Paradigm Partner’s pre-tax profits have near-doubled compared to last year’s figures, largely due to offloading its network late in 2012.
According to the firm’s annual results for the 12 months to April 2014, the IFA group posted a pre-tax profit of £1.5m in April 2013, increasing to £2.9m a year later.
The accounts said this a result of the sale of its network Paradigm Financial Advisers to Caerus Capital Group late in 2012.
At the time Paradigm said the decision reflected a desire by senior management to concentrate on supporting the group’s “successful and profitable” directly authorised proposition Paradigm Partners, as well as its other growing interests.
These include Paradigm Pensions, Paradigm Mortgages, recently-launched corporate wrap platform Amber, and Tatton, the group’s new investment management business.

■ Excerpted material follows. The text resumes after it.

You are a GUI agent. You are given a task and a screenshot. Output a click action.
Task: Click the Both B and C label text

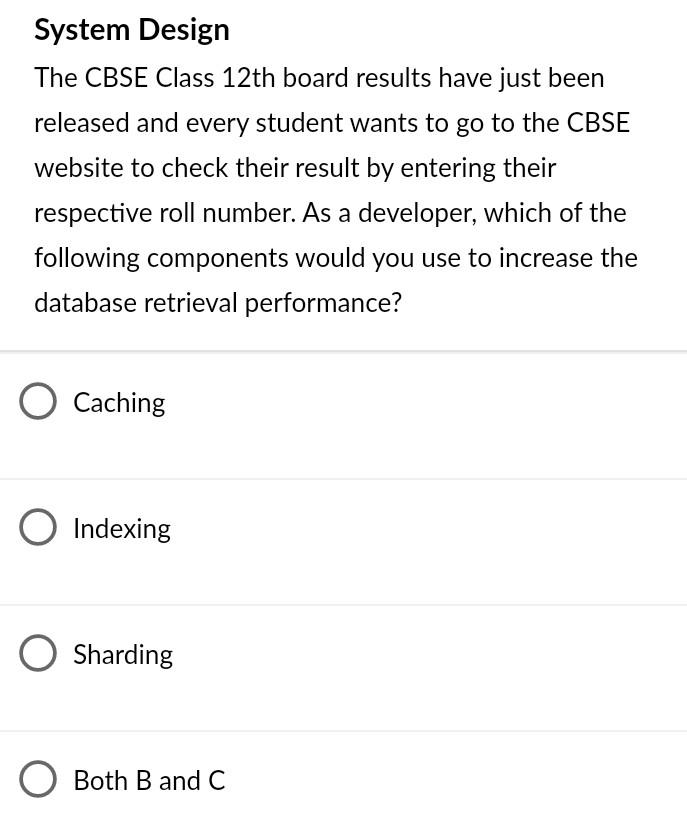pos(148,780)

Furthermore, its losses have improved, posting a loss of £223,097 at the end of April last year, compared to £1.2m for the 12 months to the end of April 2013.

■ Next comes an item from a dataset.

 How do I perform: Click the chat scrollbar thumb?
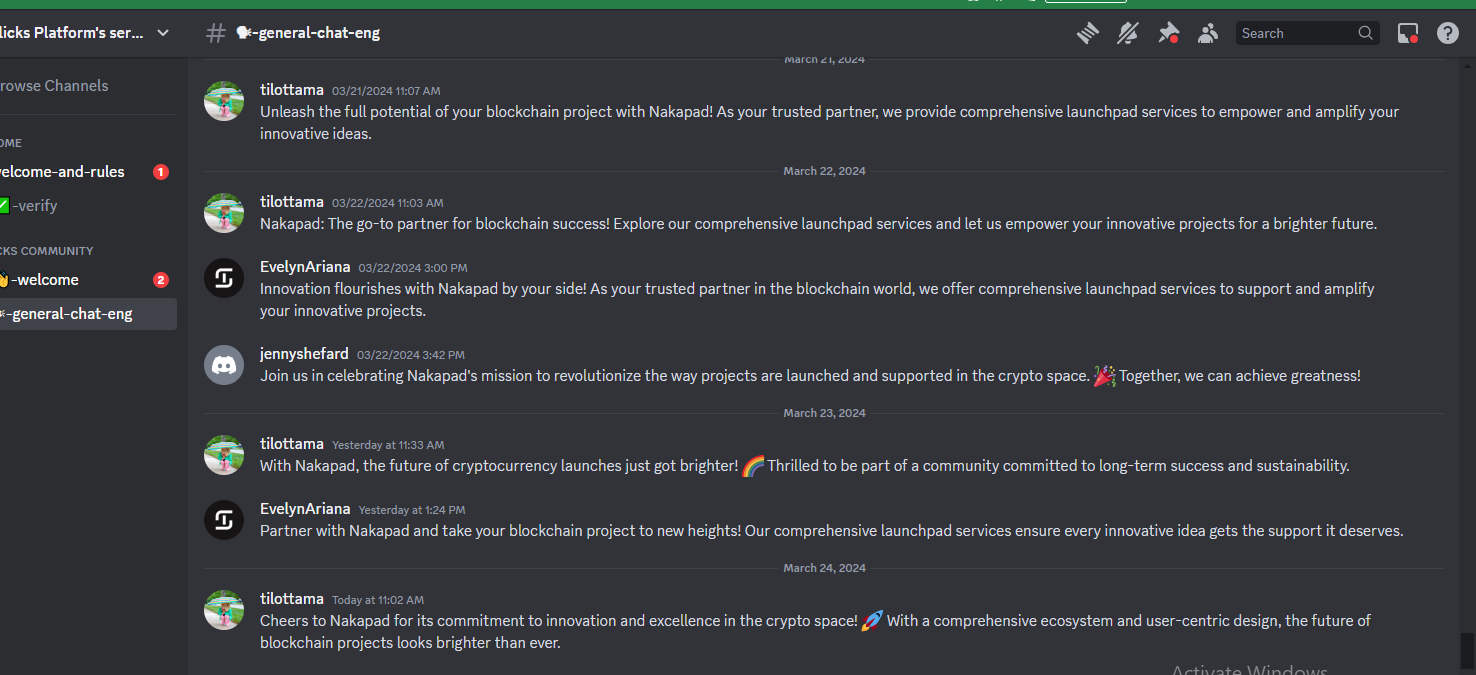click(x=1467, y=650)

A £130,000 provision set aside as liabilities for an ongoing case file investigation in 2013 was also written off.
The firm said in its account statement: “The members are confident that the financial performance of the business will continue to improve further following the disposal of PFA during the year, the continued strong performance within the LLP during the current year and the recurring nature of much of the group’s revenue.”